▸ PROBLEM: In the records below, find the line that contains "Click the Random webring link" and the line that contains "Given: Select the New Folder item", then retype exactly those two lines and every line between them.

▸ PROVIDED RECORDS:
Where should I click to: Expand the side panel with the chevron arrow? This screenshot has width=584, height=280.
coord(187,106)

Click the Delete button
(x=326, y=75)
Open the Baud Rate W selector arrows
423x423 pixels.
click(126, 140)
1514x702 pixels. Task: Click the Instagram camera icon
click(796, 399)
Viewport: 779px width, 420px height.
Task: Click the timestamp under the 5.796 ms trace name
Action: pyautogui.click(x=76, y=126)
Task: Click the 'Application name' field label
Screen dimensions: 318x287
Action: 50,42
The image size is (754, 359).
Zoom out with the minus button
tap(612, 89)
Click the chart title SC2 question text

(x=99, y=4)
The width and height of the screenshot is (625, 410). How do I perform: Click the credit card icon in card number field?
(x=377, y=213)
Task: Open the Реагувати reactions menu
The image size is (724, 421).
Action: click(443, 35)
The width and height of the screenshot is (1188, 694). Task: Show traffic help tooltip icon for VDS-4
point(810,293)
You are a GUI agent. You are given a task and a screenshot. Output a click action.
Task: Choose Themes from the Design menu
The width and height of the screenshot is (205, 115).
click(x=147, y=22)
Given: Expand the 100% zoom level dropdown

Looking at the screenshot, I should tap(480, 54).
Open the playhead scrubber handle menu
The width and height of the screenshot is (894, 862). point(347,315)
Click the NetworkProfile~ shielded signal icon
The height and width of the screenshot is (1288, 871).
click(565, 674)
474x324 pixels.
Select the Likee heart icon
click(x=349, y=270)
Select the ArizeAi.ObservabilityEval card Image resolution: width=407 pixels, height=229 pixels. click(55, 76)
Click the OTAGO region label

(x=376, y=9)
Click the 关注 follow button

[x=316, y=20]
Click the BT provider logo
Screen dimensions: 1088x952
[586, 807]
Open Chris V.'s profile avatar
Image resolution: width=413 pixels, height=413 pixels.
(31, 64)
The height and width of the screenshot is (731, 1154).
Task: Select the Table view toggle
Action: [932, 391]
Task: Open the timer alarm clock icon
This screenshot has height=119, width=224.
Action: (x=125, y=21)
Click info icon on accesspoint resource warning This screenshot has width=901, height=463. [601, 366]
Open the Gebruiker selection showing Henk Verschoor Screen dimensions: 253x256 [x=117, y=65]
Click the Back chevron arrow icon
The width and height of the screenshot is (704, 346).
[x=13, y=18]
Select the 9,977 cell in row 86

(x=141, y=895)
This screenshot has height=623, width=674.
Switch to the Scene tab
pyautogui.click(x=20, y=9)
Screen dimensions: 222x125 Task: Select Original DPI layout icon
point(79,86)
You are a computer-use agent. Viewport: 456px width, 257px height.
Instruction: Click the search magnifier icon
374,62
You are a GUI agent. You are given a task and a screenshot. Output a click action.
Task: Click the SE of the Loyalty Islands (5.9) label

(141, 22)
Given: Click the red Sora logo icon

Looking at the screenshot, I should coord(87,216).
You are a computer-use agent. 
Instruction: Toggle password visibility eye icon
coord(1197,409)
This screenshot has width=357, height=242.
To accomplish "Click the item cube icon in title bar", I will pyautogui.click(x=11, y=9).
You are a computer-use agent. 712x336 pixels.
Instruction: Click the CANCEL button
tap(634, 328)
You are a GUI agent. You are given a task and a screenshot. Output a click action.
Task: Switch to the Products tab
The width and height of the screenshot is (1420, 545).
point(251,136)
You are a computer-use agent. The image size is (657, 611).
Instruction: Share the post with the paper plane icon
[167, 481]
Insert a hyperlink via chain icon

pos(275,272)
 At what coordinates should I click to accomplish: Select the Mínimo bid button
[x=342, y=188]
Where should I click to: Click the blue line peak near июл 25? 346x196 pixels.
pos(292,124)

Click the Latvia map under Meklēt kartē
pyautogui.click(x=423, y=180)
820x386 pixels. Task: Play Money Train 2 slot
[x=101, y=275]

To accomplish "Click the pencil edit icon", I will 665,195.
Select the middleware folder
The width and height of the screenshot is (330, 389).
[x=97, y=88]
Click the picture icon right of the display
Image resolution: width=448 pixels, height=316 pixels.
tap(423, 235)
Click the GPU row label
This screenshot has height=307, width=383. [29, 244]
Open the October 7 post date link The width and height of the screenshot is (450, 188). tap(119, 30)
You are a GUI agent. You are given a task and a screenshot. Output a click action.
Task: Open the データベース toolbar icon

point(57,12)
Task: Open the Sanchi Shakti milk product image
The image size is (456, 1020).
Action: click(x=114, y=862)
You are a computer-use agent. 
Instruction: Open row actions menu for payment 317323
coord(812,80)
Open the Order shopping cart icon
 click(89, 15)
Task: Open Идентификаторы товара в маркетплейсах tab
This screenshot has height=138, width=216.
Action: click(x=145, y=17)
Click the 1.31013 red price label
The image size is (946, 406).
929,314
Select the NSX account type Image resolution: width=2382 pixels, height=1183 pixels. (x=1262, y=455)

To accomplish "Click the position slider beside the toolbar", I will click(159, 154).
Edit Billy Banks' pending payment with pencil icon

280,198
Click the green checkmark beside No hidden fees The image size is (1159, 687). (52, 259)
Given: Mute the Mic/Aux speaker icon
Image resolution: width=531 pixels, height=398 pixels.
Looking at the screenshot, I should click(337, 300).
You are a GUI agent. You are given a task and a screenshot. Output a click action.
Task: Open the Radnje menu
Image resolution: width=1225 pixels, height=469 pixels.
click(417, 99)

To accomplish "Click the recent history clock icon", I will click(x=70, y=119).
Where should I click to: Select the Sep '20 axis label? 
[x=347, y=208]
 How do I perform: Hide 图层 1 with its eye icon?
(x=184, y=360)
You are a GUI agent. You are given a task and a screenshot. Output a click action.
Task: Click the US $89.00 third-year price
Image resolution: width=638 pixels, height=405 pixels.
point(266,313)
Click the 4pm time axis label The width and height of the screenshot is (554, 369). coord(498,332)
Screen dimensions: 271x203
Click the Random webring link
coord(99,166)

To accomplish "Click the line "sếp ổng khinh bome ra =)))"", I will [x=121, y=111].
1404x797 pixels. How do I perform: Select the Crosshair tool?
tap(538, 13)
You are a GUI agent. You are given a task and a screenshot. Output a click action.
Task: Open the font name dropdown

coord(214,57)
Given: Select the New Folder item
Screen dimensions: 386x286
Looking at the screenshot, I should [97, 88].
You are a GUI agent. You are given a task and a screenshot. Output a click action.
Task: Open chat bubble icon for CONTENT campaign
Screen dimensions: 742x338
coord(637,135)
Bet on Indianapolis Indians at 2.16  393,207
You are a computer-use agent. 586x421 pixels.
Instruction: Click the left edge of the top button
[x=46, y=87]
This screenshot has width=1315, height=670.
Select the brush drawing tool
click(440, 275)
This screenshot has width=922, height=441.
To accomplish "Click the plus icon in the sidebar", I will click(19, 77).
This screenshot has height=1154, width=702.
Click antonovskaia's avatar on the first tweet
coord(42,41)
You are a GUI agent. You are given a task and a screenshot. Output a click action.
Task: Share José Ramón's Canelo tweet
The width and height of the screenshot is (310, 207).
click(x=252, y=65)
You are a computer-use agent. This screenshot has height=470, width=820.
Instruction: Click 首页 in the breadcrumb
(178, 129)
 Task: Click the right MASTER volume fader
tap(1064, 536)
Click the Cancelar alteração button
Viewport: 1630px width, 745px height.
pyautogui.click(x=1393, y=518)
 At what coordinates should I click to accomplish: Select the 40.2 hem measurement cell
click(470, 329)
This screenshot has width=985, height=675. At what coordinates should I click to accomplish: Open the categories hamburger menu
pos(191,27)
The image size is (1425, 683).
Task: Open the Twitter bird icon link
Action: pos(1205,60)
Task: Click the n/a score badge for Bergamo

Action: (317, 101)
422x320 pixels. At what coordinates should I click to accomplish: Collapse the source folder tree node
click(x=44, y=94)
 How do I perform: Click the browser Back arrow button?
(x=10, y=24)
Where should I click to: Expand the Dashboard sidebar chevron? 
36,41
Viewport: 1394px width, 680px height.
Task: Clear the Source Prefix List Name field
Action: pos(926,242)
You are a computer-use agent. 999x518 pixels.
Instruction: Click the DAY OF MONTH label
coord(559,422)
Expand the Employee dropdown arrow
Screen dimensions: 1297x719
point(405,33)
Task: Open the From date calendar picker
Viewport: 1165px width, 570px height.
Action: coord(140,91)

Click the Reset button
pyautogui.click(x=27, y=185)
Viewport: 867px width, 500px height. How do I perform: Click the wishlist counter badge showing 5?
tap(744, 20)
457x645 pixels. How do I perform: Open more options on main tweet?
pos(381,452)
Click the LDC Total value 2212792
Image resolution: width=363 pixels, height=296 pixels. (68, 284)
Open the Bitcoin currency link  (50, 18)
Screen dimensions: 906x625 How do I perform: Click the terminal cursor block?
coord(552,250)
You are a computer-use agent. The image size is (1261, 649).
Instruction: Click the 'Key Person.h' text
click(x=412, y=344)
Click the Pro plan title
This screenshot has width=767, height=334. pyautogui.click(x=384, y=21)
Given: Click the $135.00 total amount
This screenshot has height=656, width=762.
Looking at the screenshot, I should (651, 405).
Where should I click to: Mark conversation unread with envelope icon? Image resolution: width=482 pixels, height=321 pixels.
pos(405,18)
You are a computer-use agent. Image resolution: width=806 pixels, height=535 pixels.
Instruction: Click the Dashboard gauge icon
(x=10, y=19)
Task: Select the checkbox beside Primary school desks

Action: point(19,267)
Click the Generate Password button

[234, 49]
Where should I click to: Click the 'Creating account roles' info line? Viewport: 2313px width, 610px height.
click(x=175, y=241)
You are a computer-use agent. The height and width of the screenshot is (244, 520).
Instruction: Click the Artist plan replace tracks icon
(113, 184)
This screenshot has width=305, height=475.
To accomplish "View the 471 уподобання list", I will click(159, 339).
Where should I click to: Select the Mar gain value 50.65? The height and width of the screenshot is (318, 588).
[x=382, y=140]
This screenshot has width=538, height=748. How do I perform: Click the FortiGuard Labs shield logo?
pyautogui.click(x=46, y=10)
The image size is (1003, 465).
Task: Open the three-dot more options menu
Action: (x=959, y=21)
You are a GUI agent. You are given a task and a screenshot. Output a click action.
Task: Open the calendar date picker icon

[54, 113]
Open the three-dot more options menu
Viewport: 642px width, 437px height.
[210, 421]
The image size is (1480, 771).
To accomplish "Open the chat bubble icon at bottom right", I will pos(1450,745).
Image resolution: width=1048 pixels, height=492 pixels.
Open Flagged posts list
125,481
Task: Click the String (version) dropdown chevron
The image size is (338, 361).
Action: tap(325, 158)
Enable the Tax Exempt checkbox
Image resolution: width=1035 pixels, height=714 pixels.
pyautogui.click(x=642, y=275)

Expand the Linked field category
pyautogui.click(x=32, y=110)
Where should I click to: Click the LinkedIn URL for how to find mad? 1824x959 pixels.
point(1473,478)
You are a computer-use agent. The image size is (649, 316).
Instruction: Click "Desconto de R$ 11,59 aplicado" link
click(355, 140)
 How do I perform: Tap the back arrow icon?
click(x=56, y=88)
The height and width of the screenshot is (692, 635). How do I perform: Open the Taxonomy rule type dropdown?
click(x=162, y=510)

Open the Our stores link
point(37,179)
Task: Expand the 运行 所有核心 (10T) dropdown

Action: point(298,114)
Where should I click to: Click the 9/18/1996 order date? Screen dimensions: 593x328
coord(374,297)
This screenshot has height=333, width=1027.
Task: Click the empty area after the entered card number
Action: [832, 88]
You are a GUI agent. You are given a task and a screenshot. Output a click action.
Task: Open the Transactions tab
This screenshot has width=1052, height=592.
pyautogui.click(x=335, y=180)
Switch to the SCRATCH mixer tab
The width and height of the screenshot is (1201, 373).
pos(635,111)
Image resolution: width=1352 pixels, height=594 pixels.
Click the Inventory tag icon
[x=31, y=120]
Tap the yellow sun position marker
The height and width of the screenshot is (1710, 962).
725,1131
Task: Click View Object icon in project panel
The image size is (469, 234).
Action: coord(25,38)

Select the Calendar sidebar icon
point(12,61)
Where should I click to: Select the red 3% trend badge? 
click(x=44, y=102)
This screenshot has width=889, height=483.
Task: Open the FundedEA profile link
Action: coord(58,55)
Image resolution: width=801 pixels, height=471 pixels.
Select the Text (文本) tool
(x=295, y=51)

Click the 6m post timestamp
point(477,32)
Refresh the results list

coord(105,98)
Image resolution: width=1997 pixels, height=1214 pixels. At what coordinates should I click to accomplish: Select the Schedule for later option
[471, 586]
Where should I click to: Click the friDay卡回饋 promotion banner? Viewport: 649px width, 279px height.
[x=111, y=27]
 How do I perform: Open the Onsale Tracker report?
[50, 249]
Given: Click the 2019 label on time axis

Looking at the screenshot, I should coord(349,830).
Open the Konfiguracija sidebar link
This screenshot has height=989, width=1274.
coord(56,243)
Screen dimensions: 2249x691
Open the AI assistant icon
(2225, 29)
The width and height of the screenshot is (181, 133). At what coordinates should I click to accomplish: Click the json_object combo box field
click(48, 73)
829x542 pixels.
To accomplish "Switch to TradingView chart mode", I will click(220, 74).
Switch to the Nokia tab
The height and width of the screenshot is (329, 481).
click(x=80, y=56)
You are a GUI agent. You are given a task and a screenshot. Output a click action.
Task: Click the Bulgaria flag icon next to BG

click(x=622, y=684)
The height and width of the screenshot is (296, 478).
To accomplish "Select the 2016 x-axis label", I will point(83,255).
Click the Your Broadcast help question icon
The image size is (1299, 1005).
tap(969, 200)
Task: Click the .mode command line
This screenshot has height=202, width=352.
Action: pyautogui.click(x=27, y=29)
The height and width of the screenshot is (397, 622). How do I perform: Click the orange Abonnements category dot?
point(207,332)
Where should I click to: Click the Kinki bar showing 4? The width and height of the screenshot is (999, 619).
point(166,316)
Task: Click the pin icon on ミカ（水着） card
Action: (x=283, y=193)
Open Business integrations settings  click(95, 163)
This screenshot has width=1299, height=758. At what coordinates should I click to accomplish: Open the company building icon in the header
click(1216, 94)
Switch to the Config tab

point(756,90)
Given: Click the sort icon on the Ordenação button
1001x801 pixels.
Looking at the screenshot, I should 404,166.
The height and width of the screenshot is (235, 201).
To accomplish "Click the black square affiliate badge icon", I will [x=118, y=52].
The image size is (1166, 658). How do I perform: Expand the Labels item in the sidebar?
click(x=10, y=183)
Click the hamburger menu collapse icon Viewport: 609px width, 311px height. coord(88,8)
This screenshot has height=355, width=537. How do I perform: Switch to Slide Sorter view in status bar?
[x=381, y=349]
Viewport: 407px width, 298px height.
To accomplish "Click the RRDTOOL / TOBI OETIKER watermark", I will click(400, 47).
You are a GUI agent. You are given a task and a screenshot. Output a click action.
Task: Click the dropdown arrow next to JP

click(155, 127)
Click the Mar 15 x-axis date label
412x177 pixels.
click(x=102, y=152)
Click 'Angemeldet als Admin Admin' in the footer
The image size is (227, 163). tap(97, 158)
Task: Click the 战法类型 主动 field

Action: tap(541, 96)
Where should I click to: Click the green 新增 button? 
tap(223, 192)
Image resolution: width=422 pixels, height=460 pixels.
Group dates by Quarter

▸ SOLUTION TO THIS PROBLEM:
Click the Random webring link
coord(99,166)

To accomplish "Click the line "sếp ổng khinh bome ra =)))"", I will [x=121, y=111].
1404x797 pixels. How do I perform: Select the Crosshair tool?
tap(538, 13)
You are a GUI agent. You are given a task and a screenshot. Output a click action.
Task: Open the font name dropdown

coord(214,57)
Given: Select the New Folder item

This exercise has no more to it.